Frage: Wer sind die Gewinner der Regelung?

Antwort: Die Gewinner sind zum einen die Verlage, die Tages- und Wochenzeitungen herausbringen. Künftig müssen Plattformen wie Google den Verlegern Gebühren zahlen, wenn sie im Internet Zugang zu ganzen Artikeln gewähren. Die EU will zudem Internetnutzer dazu bringen, journalistische Artikel vornehmlich auf den Webseiten der Zeitungshäuser zu lesen. Google und Co dürfen künftig nur noch wenige Schlüsselwörter aus einem Artikel bringen. Profitieren sollen zudem Musiker, Videokünstler und andere Kreative, zu deren Arbeiten digitale Plattformen wie Youtube den Zugang verschaffen.

Frage: Wer sind die Verlierer?

Antwort: Verlierer sind die großen digitalen Plattformen wie Google News, Youtube, Facebook, Twitter und Co. Bislang verdient zum Beispiel die Google-Tochter Youtube Milliarden mit Werbung, die zusammen mit Musikstücken gefragter Künstler abgespielt wird. Sollte Google damit das Interesse verlieren, auf Zeitungsartikel hinzuweisen, gäbe es eine Lücke, in die Zeitungshäuser und neue Unternehmen hineinstoßen könnten.

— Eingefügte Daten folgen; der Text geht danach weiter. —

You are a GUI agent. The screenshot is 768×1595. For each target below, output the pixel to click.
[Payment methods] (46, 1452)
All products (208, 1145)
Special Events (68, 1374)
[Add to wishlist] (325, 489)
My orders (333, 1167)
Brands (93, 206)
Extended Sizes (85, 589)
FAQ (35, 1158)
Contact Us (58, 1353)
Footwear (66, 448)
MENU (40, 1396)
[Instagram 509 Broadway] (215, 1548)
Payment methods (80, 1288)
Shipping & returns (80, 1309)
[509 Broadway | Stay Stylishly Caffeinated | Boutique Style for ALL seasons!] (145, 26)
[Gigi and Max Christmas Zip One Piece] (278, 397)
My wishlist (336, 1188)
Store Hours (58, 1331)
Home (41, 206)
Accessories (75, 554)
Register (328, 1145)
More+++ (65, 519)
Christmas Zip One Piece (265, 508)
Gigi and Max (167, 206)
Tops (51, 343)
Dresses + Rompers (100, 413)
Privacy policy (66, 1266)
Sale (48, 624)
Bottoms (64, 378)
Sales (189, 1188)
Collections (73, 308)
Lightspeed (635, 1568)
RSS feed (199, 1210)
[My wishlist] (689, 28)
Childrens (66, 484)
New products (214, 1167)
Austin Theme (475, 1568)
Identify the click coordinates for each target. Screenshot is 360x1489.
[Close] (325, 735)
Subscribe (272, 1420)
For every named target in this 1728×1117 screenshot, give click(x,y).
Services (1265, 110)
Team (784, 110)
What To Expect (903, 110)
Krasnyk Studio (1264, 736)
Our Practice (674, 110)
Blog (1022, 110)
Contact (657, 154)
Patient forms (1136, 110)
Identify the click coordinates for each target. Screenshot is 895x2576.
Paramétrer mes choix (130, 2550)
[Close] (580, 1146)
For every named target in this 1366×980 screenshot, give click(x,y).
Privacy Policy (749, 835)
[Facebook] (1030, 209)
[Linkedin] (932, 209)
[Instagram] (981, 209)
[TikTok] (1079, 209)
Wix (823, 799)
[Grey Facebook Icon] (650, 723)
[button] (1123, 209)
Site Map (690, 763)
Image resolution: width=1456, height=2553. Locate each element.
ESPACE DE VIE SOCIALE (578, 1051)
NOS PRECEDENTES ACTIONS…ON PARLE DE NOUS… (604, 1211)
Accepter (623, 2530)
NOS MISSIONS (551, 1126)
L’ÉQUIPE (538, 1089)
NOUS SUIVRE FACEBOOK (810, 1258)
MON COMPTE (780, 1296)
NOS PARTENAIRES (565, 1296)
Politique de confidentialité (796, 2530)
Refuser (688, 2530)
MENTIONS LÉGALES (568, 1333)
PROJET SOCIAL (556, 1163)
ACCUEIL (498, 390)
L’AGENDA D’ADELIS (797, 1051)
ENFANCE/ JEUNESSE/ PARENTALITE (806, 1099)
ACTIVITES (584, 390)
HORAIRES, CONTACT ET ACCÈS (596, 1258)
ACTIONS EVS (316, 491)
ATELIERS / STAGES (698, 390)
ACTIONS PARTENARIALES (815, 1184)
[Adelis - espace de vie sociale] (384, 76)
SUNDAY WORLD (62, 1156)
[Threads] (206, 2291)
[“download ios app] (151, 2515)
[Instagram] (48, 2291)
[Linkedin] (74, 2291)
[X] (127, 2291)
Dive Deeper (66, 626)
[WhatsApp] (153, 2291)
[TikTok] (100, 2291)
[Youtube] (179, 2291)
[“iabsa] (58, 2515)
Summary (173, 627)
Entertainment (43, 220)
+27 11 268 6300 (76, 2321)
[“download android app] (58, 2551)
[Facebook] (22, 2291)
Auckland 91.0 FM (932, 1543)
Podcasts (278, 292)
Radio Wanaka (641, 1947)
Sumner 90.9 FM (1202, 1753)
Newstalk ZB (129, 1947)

Frage: Kann die Reform noch scheitern?

Antwort: Ja. Bisher wurde nur ein Kompromiss auf informeller Ebene gefunden. Beide Co-Gesetzgeber, das EU-Parlament und die 28 Mitgliedstaaten im Rat, müssen noch zustimmen. Die bisherigen Abstimmungen im Parlament sind extrem knapp ausgegangen. Die Gegner der Reform mobilisieren bereits. Es ist nicht vorherzusagen, wie die Abstimmung im Parlament, die in den nächsten Wochen stattfinden soll, ausgeht.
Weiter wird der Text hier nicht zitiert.